■ **Work request**
Wherever the line with "Accept All (1431, 2128)" sits in the listing below, transcribe from it up to and including the line with "Каждому третьему родителю", exactly, and leave the remaining lines out.

■ **Exercise material**
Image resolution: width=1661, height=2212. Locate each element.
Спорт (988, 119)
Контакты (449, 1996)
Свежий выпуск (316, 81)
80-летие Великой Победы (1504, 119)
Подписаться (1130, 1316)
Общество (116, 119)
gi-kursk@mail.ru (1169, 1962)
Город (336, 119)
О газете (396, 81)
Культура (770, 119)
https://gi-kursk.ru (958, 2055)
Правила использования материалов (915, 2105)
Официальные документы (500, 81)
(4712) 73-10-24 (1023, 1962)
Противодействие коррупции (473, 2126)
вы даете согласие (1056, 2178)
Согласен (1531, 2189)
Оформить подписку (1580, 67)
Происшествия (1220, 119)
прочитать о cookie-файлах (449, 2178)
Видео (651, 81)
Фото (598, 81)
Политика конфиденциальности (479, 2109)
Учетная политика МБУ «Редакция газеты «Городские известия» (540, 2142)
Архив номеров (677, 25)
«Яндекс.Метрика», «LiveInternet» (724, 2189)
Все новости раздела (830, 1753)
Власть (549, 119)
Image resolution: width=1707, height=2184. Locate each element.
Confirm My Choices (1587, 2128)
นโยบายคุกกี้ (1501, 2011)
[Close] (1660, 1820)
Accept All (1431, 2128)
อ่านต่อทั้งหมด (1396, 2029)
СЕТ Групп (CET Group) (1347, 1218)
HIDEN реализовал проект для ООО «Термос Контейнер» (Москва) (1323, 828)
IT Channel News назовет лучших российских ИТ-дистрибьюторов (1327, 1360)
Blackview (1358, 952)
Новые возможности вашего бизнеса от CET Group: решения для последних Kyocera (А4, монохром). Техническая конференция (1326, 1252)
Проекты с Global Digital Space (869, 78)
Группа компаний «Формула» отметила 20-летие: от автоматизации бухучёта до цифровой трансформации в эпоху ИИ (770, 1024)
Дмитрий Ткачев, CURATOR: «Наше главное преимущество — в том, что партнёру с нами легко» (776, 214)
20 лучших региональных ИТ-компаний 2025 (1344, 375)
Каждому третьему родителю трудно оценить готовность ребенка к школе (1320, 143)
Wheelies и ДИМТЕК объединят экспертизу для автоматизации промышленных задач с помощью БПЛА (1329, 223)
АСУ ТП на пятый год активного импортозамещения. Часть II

■ **Response area**
Accept All (1431, 2128)
อ่านต่อทั้งหมด (1396, 2029)
СЕТ Групп (CET Group) (1347, 1218)
HIDEN реализовал проект для ООО «Термос Контейнер» (Москва) (1323, 828)
IT Channel News назовет лучших российских ИТ-дистрибьюторов (1327, 1360)
Blackview (1358, 952)
Новые возможности вашего бизнеса от CET Group: решения для последних Kyocera (А4, монохром). Техническая конференция (1326, 1252)
Проекты с Global Digital Space (869, 78)
Группа компаний «Формула» отметила 20-летие: от автоматизации бухучёта до цифровой трансформации в эпоху ИИ (770, 1024)
Дмитрий Ткачев, CURATOR: «Наше главное преимущество — в том, что партнёру с нами легко» (776, 214)
20 лучших региональных ИТ-компаний 2025 (1344, 375)
Каждому третьему родителю трудно оценить готовность ребенка к школе (1320, 143)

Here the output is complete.